Working on a work-around to repair some of the memory damage from Alzheimer’s

What if there was a way to repair some of the memory damage that occurs during Alzheimer’s disease, without having to fix all the problems that are occurring during that process. Buck Assistant Professor Tara Tracy, PhD, thinks she might have a way.

“Most current research looking for treatments on Alzheimer’s disease has been focused on reducing the toxic proteins that build up in the brain as the disease progresses,” says Tracy. Specifically, a protein called tau accumulates in the brain and becomes toxic to neurons in Alzheimer’s disease. “We think that synapse function can be repaired without actually fixing that problem,” she says. The tau protein accumulation would remain, but synapses could return to functioning and the memory process could work again.

The basis of Tracy’s concept is that the synapses, which are involved in the transmission of information between neurons, deteriorate during the progression of Alzheimer’s disease. Research from her lab has uncovered a potential way to repair damaged synapses in Alzheimer’s disease, using a protein called KIBRA, found in the kidney and brain. 

Others have shown that KIBRA is required for synapses to form memories, and Tracy’s team showed that lower levels are associated with dementia.
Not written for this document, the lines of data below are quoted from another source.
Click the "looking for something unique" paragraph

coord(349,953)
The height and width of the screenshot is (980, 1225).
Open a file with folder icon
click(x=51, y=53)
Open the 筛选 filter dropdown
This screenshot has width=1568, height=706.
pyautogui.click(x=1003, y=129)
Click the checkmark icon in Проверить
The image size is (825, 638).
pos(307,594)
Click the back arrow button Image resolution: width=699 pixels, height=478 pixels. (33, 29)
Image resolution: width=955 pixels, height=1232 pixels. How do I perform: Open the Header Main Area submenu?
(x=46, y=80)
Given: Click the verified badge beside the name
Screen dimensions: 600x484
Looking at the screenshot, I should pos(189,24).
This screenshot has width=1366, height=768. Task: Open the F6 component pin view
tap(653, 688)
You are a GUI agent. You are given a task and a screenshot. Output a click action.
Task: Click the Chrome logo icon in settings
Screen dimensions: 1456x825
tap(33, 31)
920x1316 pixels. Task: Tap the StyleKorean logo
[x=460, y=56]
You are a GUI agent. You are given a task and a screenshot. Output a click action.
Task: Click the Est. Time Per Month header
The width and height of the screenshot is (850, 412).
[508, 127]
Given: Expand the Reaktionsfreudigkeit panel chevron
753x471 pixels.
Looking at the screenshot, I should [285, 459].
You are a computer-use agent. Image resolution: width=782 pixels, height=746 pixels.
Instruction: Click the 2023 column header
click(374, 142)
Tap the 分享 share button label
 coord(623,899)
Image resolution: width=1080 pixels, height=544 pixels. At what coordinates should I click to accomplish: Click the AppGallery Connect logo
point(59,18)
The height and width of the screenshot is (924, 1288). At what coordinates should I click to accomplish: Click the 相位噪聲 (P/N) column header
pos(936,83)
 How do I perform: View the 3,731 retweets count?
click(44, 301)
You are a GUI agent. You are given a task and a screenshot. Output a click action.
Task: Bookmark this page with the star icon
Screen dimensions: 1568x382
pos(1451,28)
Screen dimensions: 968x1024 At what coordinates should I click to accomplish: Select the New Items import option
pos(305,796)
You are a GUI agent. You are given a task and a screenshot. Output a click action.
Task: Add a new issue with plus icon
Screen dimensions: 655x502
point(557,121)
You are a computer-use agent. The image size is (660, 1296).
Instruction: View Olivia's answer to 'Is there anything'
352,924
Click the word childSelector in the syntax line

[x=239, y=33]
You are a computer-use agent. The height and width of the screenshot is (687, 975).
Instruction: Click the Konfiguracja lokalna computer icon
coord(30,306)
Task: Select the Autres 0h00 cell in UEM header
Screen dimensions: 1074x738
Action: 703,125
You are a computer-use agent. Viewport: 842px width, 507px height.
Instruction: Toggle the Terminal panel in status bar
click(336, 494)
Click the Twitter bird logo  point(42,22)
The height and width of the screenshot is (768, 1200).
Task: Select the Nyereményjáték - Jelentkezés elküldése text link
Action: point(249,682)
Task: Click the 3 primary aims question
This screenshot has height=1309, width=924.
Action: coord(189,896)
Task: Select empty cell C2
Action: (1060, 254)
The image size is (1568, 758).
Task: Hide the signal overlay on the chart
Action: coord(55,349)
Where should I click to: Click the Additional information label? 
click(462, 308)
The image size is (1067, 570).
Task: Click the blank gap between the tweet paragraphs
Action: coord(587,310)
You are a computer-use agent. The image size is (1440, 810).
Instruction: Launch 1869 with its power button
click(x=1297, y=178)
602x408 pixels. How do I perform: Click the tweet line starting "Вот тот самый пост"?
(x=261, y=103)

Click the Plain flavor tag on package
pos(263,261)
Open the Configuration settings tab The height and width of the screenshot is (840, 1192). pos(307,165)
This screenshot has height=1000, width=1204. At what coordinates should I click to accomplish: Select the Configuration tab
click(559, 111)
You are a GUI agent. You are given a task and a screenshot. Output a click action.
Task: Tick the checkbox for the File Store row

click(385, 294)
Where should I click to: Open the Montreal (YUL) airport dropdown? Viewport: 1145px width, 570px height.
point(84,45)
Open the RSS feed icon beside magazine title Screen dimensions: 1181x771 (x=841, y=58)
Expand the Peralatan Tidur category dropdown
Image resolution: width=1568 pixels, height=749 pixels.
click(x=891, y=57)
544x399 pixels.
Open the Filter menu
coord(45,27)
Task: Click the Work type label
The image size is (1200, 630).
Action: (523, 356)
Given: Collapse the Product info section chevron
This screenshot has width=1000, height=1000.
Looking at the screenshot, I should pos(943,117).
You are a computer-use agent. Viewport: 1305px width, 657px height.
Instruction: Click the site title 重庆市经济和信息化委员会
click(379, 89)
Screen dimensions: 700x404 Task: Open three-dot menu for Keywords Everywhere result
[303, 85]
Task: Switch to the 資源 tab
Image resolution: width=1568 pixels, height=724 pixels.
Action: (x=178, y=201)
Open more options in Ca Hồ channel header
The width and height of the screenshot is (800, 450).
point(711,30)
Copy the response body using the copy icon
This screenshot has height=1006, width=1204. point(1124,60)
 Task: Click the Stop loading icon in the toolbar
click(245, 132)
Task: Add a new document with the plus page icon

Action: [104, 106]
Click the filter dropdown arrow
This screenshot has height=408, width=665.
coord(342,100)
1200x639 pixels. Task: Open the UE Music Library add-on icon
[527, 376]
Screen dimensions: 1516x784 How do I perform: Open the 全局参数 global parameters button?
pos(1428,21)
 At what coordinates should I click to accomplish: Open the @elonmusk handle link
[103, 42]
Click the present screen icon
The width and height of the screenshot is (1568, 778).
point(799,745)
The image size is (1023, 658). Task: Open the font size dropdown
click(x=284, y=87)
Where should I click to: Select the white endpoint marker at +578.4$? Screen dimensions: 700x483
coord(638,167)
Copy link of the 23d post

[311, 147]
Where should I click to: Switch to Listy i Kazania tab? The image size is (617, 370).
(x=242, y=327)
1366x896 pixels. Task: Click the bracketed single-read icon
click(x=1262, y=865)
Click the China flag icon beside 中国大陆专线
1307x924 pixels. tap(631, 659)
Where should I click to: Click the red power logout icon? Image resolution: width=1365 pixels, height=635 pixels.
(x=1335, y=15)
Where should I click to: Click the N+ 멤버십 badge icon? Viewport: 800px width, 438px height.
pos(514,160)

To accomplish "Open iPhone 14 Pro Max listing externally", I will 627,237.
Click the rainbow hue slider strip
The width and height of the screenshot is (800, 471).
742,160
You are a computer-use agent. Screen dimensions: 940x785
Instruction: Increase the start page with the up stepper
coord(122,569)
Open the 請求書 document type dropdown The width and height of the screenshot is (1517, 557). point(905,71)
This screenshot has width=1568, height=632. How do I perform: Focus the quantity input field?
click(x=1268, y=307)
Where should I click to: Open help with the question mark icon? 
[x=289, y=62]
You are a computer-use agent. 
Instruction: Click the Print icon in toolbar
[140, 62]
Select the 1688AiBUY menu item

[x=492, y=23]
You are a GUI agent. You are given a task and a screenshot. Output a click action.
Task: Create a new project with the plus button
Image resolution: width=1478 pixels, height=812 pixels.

They found that KIBRA located at the synapses of the brain is deficient in Alzheimer’s disease (in addition to buildup of toxic tau protein). 

Since KIBRA is critical for the process at synapses that allows memories to form, says Tracy, having less of it could explain cognitive impairment. Her team has been exploring how KIBRA affects the memory process at synapses in aged mice. They have found that adding back part of the KIBRA protein restores memory.

Could the solution be as simple as a supplement or an injection to fix memory problems? “In a sense, yes, that is the goal,” says Tracy. Of course, figuring out how to do so will take much more study. So far, she says, reintroducing KIBRA protein into neurons seems to enable damaged synapses to form memories again in mice. Her team is currently using human samples to understand how KIBRA levels affect memory during aging in humans.

Tracy’s team also has shown that people with Alzheimer’s disease have higher levels of KIBRA in their cerebrospinal fluid (CSF). “The cool thing is that this could be a biomarker,” she says. Checking for this in the CSF could potentially indicate synapse dysfunction associated with memory loss. It could show doctors who might benefit from any future KIBRA restoration therapy.

Another intriguing aspect of KIBRA is that it exists as genetic variants that are associated with differing risk levels for Alzheimer’s disease. The variants are also associated with diminished memory performance in people without cognitive dysfunction. If someone has the “bad” variant, Tracy wonders whether that is linked to the KIBRA protein expressed in the neurons. If so, it could turn out to be another indication of risk for cognitive decline. 

Tracy is driven to find targeted therapeutics for Alzheimer’s disease. “Despite recent reports about new drugs for Alzheimer’s disease, there are no really effective treatments for the debilitating condition yet,” she says. Her team hopes to make that statement untrue in the near future. She imagines a person with cognitive decline being assessed by looking at their KIBRA genotype and levels of protein in their CSF to determine who might be a good candidate for a KIBRA therapeutic. The step from bench discovery to clinical application is, of course, an especially daunting one. Fortunately Tracy was the recipient of a generous grant from Michael Greve’s Forever Healthy Foundation which aims to advance early-stage research with high translational potential in order to speed up the transition from lab to product. 

“We want to find KIBRA-specific treatment strategies that can prevent memory loss and support the healthy functioning of neurons during brain aging,” she says.